_Given text_
Wednesday, March 16, 2011

Exhibit A: the Irish

For a long time I have been mildly obsessed with this little mystery I like to call New Brunswick.  As in, New Brunswick, who the heck are we, anyway?

New Brunswick is a lot like Canada in miniature.  We like to talk about "Canadians" but it's really more of a term of convenience in many ways.  What makes a Canadian?  Love of beer?  Compulsive small talk about the weather?  Nobody is entirely sure what a Canadian is supposed to look like, or what language they are supposed to speak etc.  So it is with New Brunswick, too.

One thing is for sure - New Brunswickers have a serious deficit, and I'm not talking about money.  I'm talking about our lack of self-knowledge and cultural identity.  Name me one New Brunswick song, story or painting.  Name five New Brunswickers who have made a significant contribution to modern politics, business and culture.  I bet you are struggling right now. If you're not, please leave your list in the comments. We don't teach it in school so most people have no idea.

So . . . for a long time I've been contemplating the idea of a series of posts about New Brunswick, and all the different groups and their respective legacies.  Seeing as how tomorrow is Saint Patrick's day, I thought I would provide you with some interesting factoids about the Irish who passed through NB and settled.
  • Historians estimate that, between 1815 and 1865, the majority of immigrants to NB were Irish (60%) 
  •  In the period between 1827 and 1835, alone, some 65,000 Irish migrants landed.
We had different Irish here, as opposed to Halifax or Newfoundland.

_Requirements_
Repeat the passage of the New Brunswick post starting at "One thing is" and ending at "have no idea.", word for word.

_Recorded data_
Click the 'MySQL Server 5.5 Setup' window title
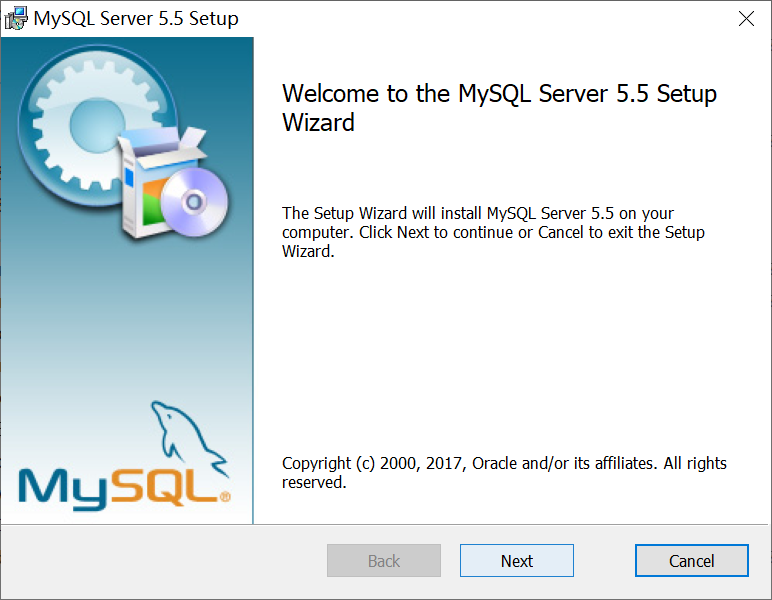Screen dimensions: 772x600 pos(136,18)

_Task solution_
One thing is for sure - New Brunswickers have a serious deficit, and I'm not talking about money.  I'm talking about our lack of self-knowledge and cultural identity.  Name me one New Brunswick song, story or painting.  Name five New Brunswickers who have made a significant contribution to modern politics, business and culture.  I bet you are struggling right now. If you're not, please leave your list in the comments. We don't teach it in school so most people have no idea.